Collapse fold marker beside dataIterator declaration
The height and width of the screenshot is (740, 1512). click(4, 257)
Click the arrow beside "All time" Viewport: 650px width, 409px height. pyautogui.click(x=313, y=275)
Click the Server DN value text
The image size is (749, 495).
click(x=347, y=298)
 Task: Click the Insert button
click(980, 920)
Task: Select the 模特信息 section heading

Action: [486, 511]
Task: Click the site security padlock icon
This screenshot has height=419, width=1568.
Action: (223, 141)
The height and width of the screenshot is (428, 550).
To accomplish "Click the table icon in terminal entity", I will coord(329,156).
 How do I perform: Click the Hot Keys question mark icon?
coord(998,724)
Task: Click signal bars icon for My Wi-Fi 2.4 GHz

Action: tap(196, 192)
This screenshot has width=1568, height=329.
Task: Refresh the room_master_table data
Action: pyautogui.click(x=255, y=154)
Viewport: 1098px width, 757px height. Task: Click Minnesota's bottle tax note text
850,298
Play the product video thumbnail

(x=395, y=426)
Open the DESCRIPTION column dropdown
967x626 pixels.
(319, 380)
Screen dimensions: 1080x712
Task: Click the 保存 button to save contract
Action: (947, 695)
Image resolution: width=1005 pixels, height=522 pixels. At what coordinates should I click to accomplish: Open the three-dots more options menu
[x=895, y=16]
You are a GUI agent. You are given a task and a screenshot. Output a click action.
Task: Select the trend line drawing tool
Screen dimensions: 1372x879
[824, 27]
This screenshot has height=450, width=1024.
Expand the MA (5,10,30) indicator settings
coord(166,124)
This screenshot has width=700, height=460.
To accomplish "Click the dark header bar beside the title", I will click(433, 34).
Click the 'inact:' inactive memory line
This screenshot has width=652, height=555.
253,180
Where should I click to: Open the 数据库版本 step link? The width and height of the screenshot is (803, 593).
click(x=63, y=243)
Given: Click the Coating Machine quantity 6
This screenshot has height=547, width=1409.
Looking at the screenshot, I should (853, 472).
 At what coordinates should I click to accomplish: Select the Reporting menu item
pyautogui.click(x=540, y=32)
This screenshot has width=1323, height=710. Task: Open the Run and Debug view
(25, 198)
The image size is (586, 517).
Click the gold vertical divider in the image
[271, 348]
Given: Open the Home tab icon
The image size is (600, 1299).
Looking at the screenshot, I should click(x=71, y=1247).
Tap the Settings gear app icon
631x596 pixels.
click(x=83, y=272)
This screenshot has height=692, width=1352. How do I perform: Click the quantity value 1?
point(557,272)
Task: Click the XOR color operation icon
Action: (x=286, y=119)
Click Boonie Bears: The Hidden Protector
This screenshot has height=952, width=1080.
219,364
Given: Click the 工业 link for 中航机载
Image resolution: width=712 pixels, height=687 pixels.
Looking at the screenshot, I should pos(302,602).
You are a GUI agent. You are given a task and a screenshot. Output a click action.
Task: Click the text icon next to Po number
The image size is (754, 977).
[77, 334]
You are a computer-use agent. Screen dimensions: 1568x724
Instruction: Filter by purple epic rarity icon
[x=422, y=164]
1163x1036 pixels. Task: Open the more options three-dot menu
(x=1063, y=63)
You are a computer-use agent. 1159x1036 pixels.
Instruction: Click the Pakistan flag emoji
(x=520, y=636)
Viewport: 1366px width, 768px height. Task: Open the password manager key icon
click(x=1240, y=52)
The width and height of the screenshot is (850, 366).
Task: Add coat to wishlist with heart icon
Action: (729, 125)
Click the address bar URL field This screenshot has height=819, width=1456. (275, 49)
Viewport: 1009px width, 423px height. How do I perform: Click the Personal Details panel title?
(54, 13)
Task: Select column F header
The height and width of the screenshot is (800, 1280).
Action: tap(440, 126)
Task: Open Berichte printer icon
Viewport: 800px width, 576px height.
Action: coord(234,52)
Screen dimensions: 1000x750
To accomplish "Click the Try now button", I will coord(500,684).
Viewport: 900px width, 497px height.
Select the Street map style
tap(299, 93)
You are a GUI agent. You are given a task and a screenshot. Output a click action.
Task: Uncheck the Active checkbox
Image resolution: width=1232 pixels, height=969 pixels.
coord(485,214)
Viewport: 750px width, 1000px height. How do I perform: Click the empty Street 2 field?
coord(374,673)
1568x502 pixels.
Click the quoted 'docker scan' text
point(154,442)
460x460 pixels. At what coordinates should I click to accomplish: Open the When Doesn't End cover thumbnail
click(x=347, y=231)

## TASK INSTRUCTIONS
In the material above, please find every line that includes the word "computer" and copy it.

## TASK RESULT
You are a computer-use agent. Screen dimensions: 1568x724
You are a computer-use agent. 1159x1036 pixels.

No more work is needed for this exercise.